◆ Short exercise ◆
Rewrite the data from the line containing "Task: Select the weapons pistol category icon" through the line containing "Action: click(65, 69)", replacing "pistol" with "rifle" and leaving everything else unchanged. Omit the pictures from your answer.

◆ Data supplied ◆
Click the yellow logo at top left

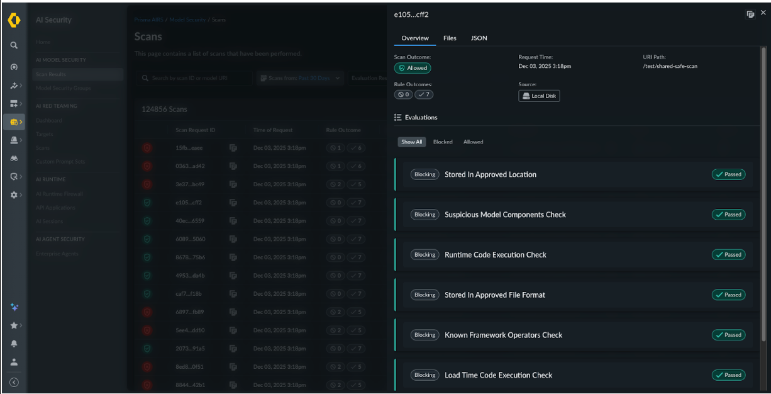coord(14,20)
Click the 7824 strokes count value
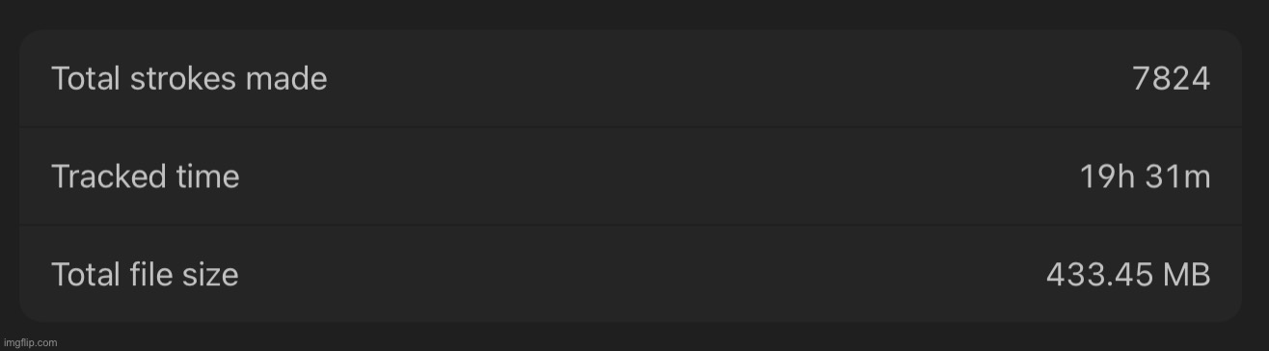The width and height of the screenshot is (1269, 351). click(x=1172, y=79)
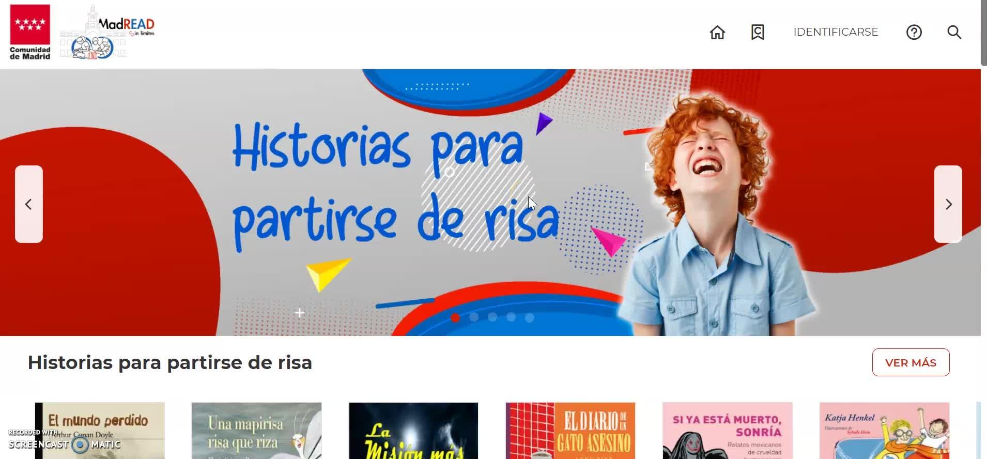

...

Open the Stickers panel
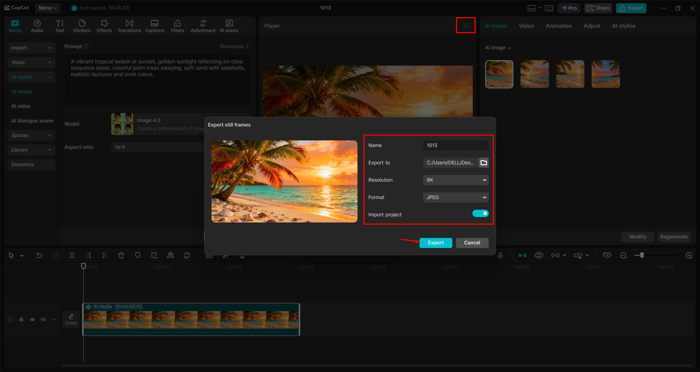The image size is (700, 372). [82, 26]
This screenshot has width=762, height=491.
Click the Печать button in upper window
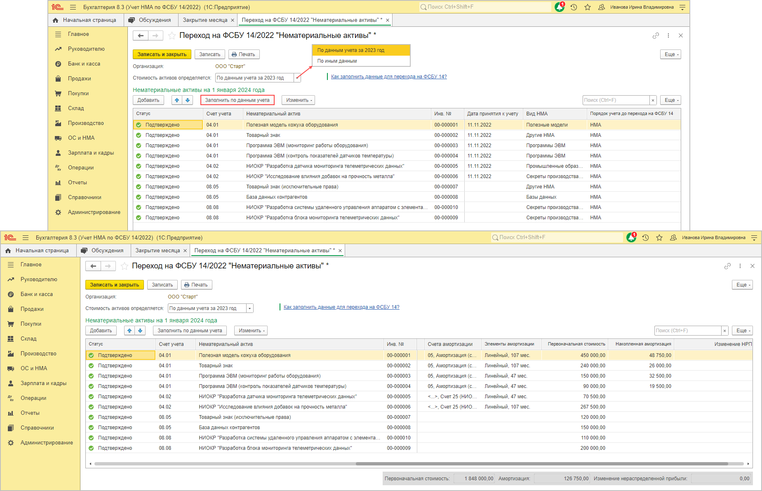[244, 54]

* * *

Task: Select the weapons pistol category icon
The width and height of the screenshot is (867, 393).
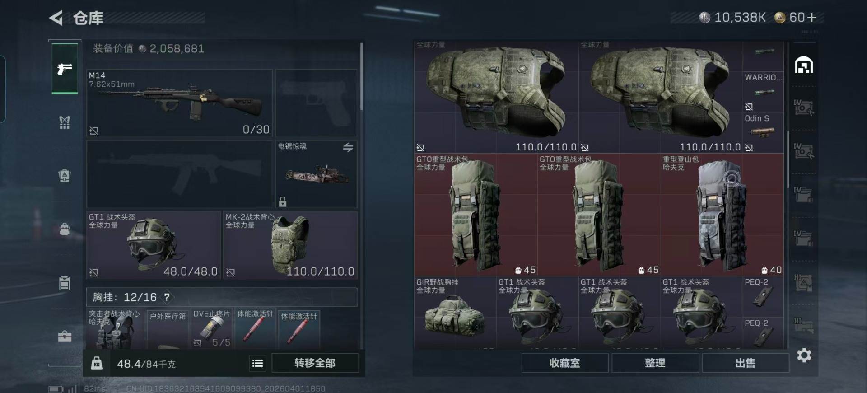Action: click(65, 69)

◆ Written response ◆
Task: Select the weapons rifle category icon
The width and height of the screenshot is (867, 393).
Action: click(65, 69)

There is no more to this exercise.